Zesa has only two days’ coal supply

Ngoni Chanakira

INSTEAD of the usual 45 days supply of coal for power generation, the Zimbabwe Electricity Supply Authority (Zesa) says it now only has two days supply because of problems bedevilling the Nat

ional Railways of Zimbabwe (NRZ) and Wankie Colliery Company (Wankie).


Zesa general manager (corporate affairs) Obert Nyatanga yesterday said the power situation was very worrying and had resulted in the parastatal occasionally failing to supply a full service to the country.


Commerce and industry have been severely affected by power shortages countrywide caused by load shedding and vandalism.

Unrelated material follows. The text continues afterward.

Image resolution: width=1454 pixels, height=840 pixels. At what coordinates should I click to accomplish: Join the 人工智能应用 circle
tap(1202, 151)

“The shortage of coal from Wankie and wagons from the NRZ have become major problems for power generation,” Nyatanga said. “These shortages affect us just like they do tobacco farmers in the agricultural sector. We need 45 days of coal at our power stations but right now we have an average of only two days. This coal can be burnt in just one day.”


It is reliably understood that the NRZ is supplying Wankie only 66 wagons instead of the promised 150 per day, further crippling operations at the financially-troubled mining concern.


Wankie has complained to the NRZ but the situation remains gloomy because the railways is seriously in the red, has worn out wagons, spare parts shortages and is basically operating under severe strain.


Nyatanga said industry was demanding increased power but Zesa could not meet these demands.


“When the coal is ready there are no wagons and we have to use road which is very expensive,” Nyatanga said. “It then erodes our revenue base.”


Wankie chairman Ngoni Kudenga last year highlighted the seriousness of the issue, saying “inadequate supply of empty wagons” by the NRZ was adversely affecting the supply of coal to the market.


Kudenga said: “Inadequate supply of empty wagons by the National Railways of Zimbabwe adversely affected the supply of WCC coal to the market. Under normal circumstances NRZ should supply 150 railway wagons per day. However a daily average of 66 wagons was supplied, which is only 44% of normal requirements. Consequently, customers continued to use road transport resulting in 45% of WCC coal being moved by this model of transport.”


For the period ending December 31 2002, Wankie made an operating loss amounting to $7,9 billion, which was marginally higher when compared to $7,8 billion recorded in the previous year.


Kudenga said coke sales for the year at 3 448 600 tonnes were 302 818 tonnes or 8% lower than the 3 751 418 tonnes achieved in the previous year.


“Demand for coal and coke remained firm throughout the year in both the domestic and export markets,” Kudenga said. “However, the company failed to meet demand because of major challenges.”


He cited the major challenges as foreign currency shortages, unprecedented high inflation, price controls, transport constraints and loss of critical skills.


Meanwhile a number of international bidders who have shown keen interest in taking up some of the Zesa power stations are seeking guarantees from the government on the payment terms.


Zesa plans to dispose of Kariba Power Station and Hwange Thermal Power Station.


So far Zesa has signed a Memorandum of Understanding with some of the investors.


However, the would-be new partners are now seeking some form of security in the form of either cash crops or minerals that would have to be sold in their respective countries.


Nyatanga yesterday said an agreement would be reached within the next month on the guarantee issues raised by investors.